Passage shown:
****
Zdzisława Dacko-Pikiewicz is a Polish academic administrator and researcher. She has served as the rector of WSB University (formerly Wyższa Szkoła Biznesu in Dąbrowa Górnicza) since 2008. She obtained her habilitation (doktor habilitowany) in management and quality sciences in 2019.

== Biography ==
Dacko-Pikiewicz graduated in Polish philology from the Pedagogical University in Rzeszów (1994). She received a PhD in sociology in 2002 from the University of Silesia in Katowice.

She has been affiliated with WSB University since 1999 and has served as rector since 2008.

According to her institutional profile, she has also been involved in strengthening cooperation between academia and business, including work in the Chamber of Commerce and Industry in Katowice (RIG). She is listed as the chair of the Council of the Regional Chamber of Commerce and Industry in Katowice.

== Research ==
Her research interests include management and quality sciences, including (among others) family business, reputation management, competence management, knowledge transfer and innovation.

== Selected works ==
- Sułkowski, Łukasz; Dacko-Pikiewicz, Zdzisława; Szczepańska-Woszczyna, Katarzyna (2024). Philosophy and Leadership: An Evolution of Leadership from Ancient Times to the Digital Age. Routledge. .
- Dacko-Pikiewicz, Zdzisława (2022). Reputation Management and Family Business. Routledge. .
- Dacko-Pikiewicz, Zdzisława (2019). Zarządzanie reputacją firm rodzinnych. Warsaw: Wydawnictwo Naukowe PWN. ISBN 978-83-01-20646-8.
- Szczepańska-Woszczyna, Katarzyna; Dacko-Pikiewicz, Zdzisława (2018). Innovation Processes in the Social Space of the Organization. Nova Science Publishers. .
- Dacko-Pikiewicz, Zdzisława (2010). Zarządzanie marketingiem w szkole wyższej: komunikacja marketingowa uczelni. Dąbrowa Górnicza: Wydawnictwo Naukowe WSB.

== Awards and honours ==
- Gold Cross of Merit (2023).
- Silver Cross of Merit (2018).
- Bronze Cross of Merit (2007).
- Medal of the Commission of National Education (2004).
****
Record extracts:
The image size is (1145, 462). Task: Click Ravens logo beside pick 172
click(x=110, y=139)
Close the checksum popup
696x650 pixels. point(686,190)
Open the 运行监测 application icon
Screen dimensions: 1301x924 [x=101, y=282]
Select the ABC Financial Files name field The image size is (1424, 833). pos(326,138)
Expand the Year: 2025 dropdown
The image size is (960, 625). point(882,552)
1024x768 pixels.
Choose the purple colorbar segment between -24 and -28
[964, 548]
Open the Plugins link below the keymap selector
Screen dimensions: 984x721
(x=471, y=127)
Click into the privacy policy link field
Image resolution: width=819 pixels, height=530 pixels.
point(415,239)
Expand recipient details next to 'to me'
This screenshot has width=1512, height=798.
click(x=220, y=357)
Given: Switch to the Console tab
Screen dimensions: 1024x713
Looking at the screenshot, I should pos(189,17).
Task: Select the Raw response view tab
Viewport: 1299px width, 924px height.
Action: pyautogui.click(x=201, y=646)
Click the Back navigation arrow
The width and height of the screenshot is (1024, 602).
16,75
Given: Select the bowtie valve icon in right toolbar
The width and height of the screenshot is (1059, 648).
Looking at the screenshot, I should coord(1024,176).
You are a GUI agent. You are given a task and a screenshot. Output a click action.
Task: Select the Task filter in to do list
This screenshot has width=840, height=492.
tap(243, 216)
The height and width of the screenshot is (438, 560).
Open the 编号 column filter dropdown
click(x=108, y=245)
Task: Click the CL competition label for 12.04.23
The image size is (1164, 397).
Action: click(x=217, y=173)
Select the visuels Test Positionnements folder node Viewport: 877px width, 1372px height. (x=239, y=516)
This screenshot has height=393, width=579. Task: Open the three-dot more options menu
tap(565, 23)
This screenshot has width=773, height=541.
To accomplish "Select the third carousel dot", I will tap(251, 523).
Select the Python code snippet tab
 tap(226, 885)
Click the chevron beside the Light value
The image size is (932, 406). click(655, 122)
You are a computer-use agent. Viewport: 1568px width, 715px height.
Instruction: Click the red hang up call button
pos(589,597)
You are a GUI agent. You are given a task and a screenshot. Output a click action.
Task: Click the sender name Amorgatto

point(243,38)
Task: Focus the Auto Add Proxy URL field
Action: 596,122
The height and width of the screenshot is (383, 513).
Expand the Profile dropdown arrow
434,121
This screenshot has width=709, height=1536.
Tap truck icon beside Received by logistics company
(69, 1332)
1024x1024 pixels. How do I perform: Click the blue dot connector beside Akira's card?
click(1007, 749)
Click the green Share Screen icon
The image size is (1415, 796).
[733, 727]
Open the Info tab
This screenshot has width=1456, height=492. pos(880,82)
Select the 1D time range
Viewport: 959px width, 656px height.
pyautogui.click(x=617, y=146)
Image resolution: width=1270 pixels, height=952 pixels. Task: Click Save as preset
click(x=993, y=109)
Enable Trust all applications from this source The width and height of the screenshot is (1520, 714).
****
What to produce: According to the Dacko-Pikiewicz biography, which university awarded her PhD in sociology, and in what year?

Solution: The University of Silesia in Katowice, in 2002.